Il a aussi déclaré au comité que le ministre Sajjan avait par la suite coupé tout contact avec lui, jusqu’à sa démission le 31 octobre 2018. « Cette réunion a été très hostile et s’est terminée amèrement. »

M. Walbourne a également déclaré qu’il avait demandé à M. Sajjan de garder l’affaire confidentielle jusqu’à ce qu’ils puissent trouver comment traiter l’allégation, mais que le ministre en avait plutôt informé le Bureau du Conseil privé, le « ministère du premier ministre », qui a ensuite demandé à l’ombudsman des renseignements sur la plaignante.

L’ancien ombudsman, qui avait d’abord décliné l’invitation de témoigner devant le comité, avant que les membres ne l’assignent officiellement, a indiqué mercredi qu’il avait refusé de fournir cette information parce que la plaignante n’avait pas donné la permission de le faire — il a d’ailleurs critiqué vertement le ministre pour cette fuite au Bureau du Conseil privé.

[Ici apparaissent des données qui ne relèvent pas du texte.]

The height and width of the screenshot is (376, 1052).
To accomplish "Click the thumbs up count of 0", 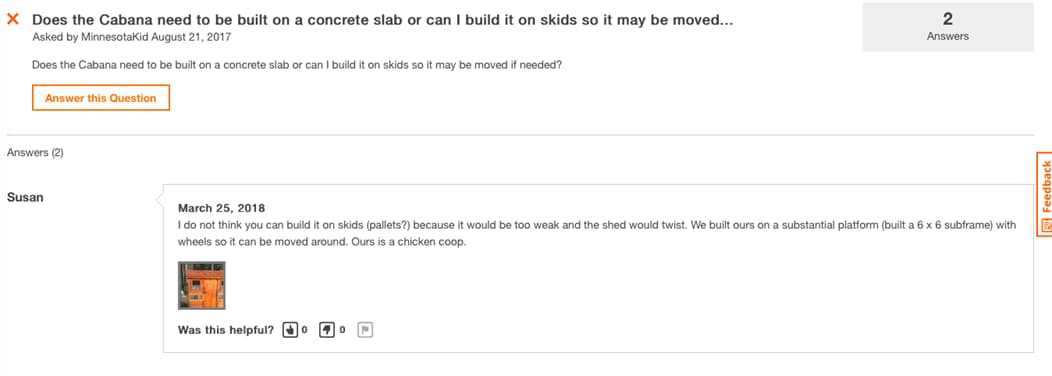I will (x=305, y=330).
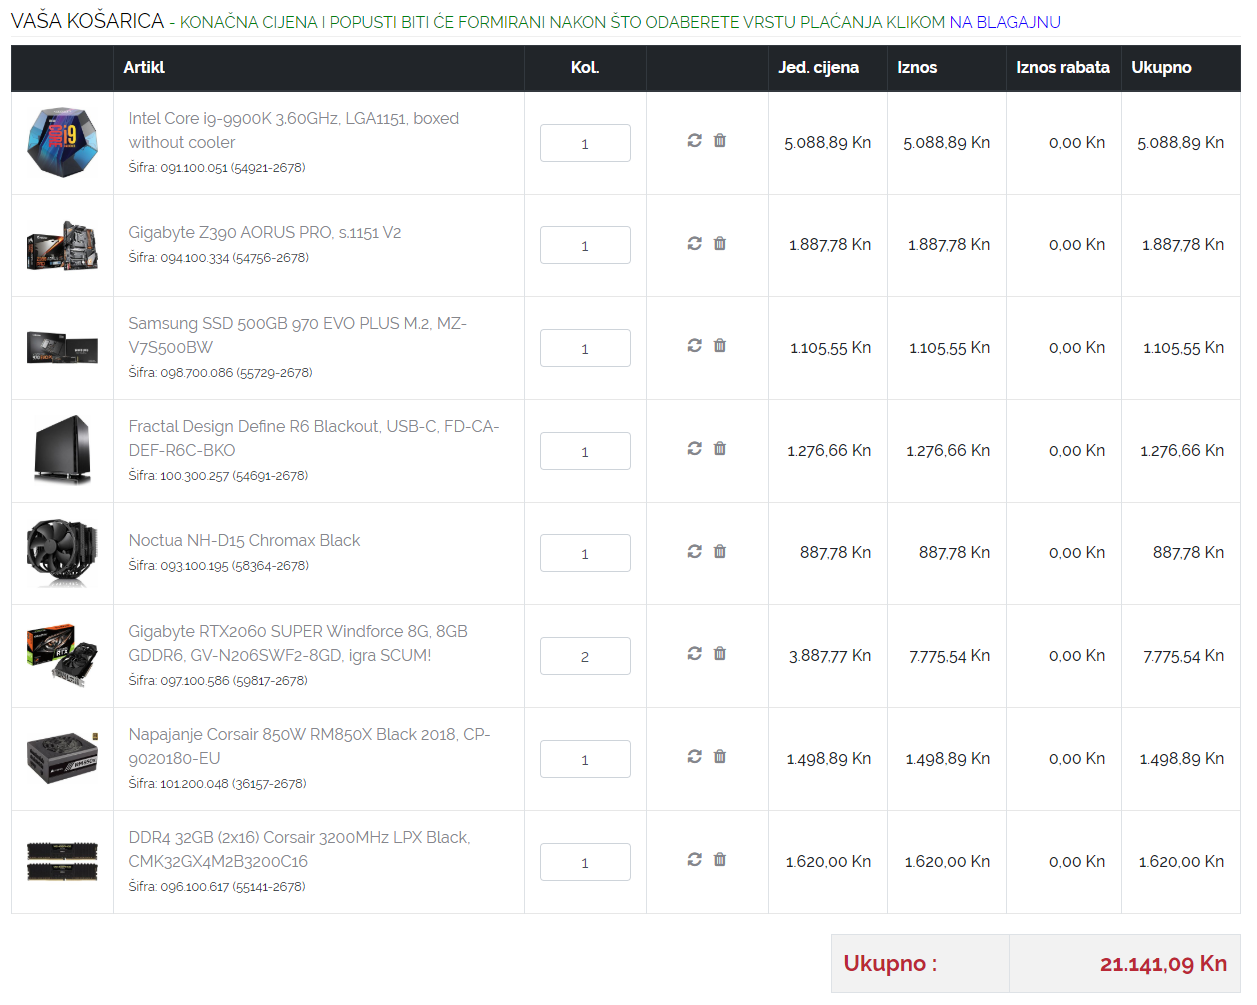Refresh quantity for Intel Core i9-9900K row
The height and width of the screenshot is (1005, 1257).
pos(694,141)
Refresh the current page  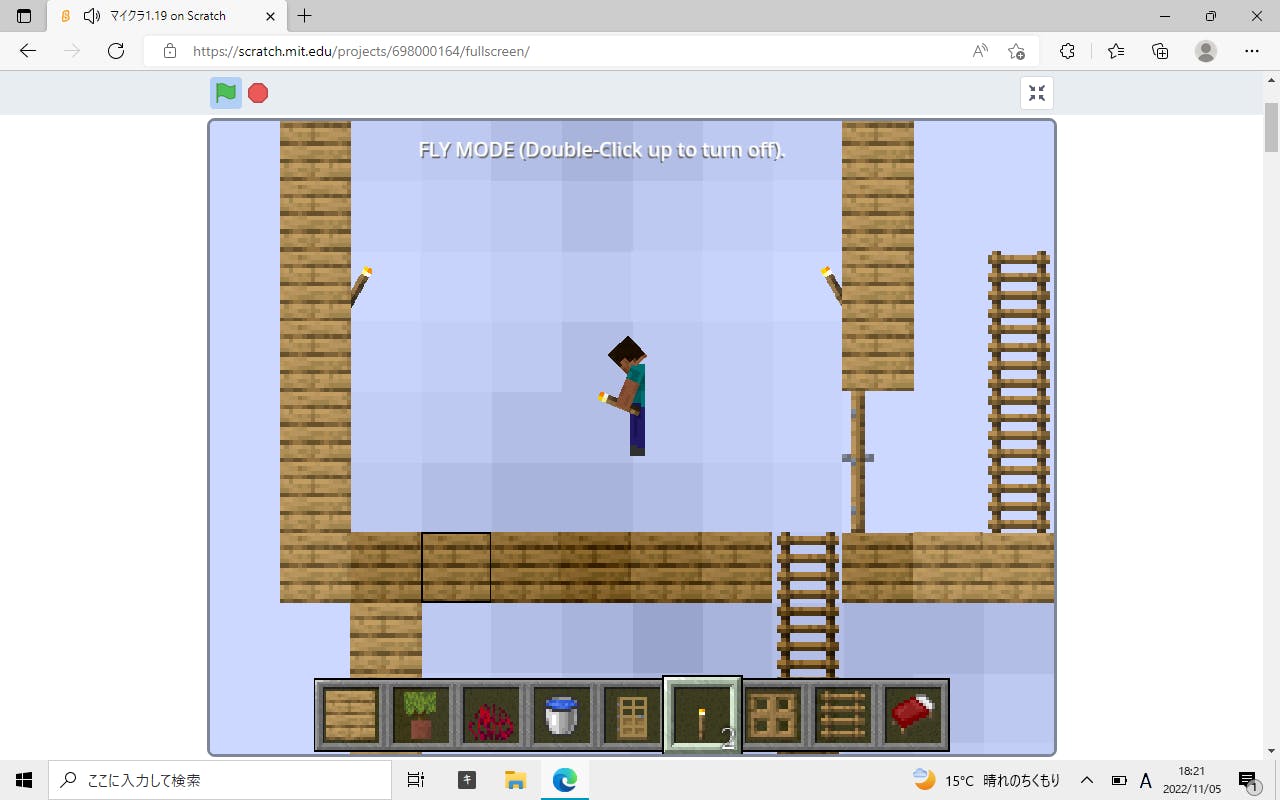pos(115,51)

Les membres libéraux du comité lui ont demandé à plusieurs reprises ce qu’il attendait du ministre Sajjan après l’avoir informé ; ils ont laissé entendre que le ministre avait agi promptement et de manière appropriée en informant le Bureau du Conseil privé.

M. Walbourne a répondu qu’il cherchait une « couverture supérieure » auprès du ministre, afin qu’il puisse retourner vers la plaignante et discuter du dépôt d’une plainte officielle contre le général Vance.

Les députés de l’opposition au comité ont laissé entendre que le ministre Sajjan avait non seulement omis de prendre des mesures lorsqu’on lui a présenté les allégations en 2018, mais, selon les mots du néo-démocrate Randall Garrison, « n’avait pas été franc (avec le comité) lors de sa comparution ».